官术网_书友最值得收藏!

Sets

Sets are unordered collections of elements, with the additional restriction that the elements must be unique.  The main use-cases where sets are a good choice are membership tests (testing if an element is present in the collection) and, unsurprisingly, set operations such as union, difference, and intersection.

In Python, sets are implemented using a hash-based algorithm just like dictionaries; therefore, the time complexities for addition, deletion, and test for membership scale as O(1) with the size of the collection.

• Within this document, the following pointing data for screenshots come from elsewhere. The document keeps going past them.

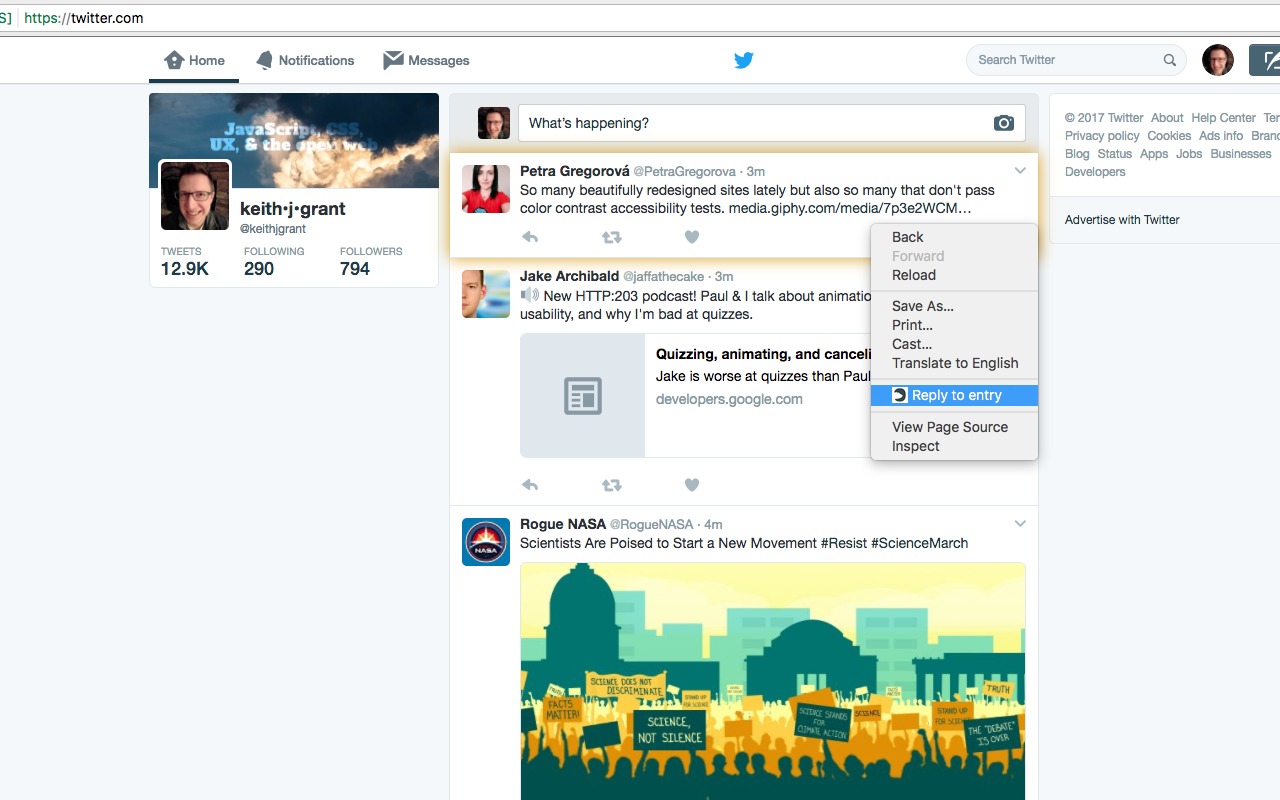1280x800 pixels.
Task: Expand options chevron on Petra's tweet
Action: tap(1020, 171)
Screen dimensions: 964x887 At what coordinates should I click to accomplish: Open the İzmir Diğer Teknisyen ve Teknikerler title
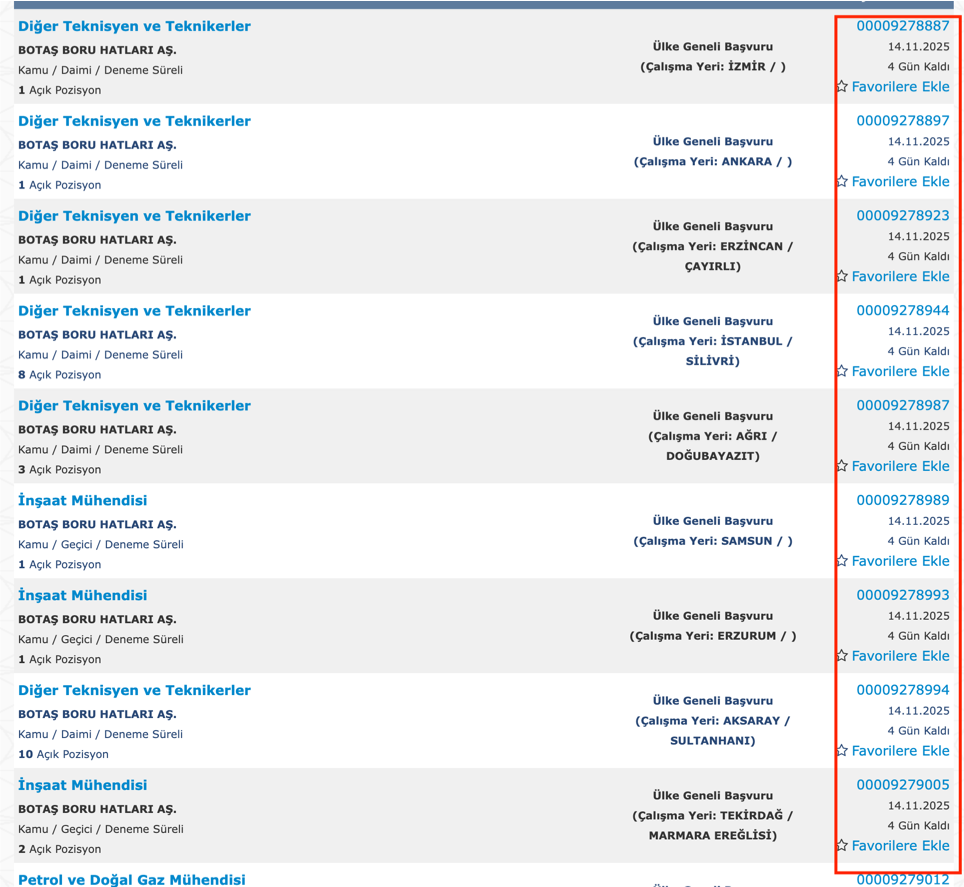click(x=134, y=26)
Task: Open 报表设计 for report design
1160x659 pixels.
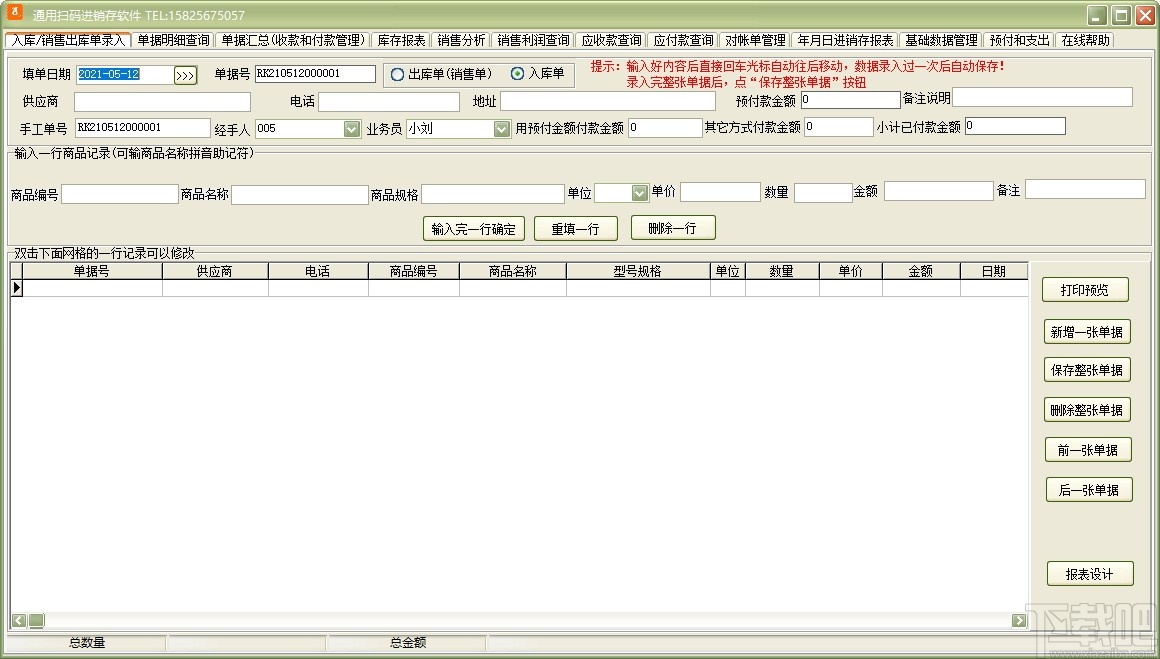Action: pos(1088,573)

Sets contain only unique elements. An immediate use case of sets is the removal of duplicates from a collection, which can be accomplished by simply passing the collection through the set constructor, as follows:

    # create a list that contains duplicates
x = list(range(1000)) + list(range(500))
# the set *x_unique* will contain only
# the unique elements in x
x_unique = set(x)

The time complexity for removing duplicates is O(N), as it requires to read the input and put each element in the set.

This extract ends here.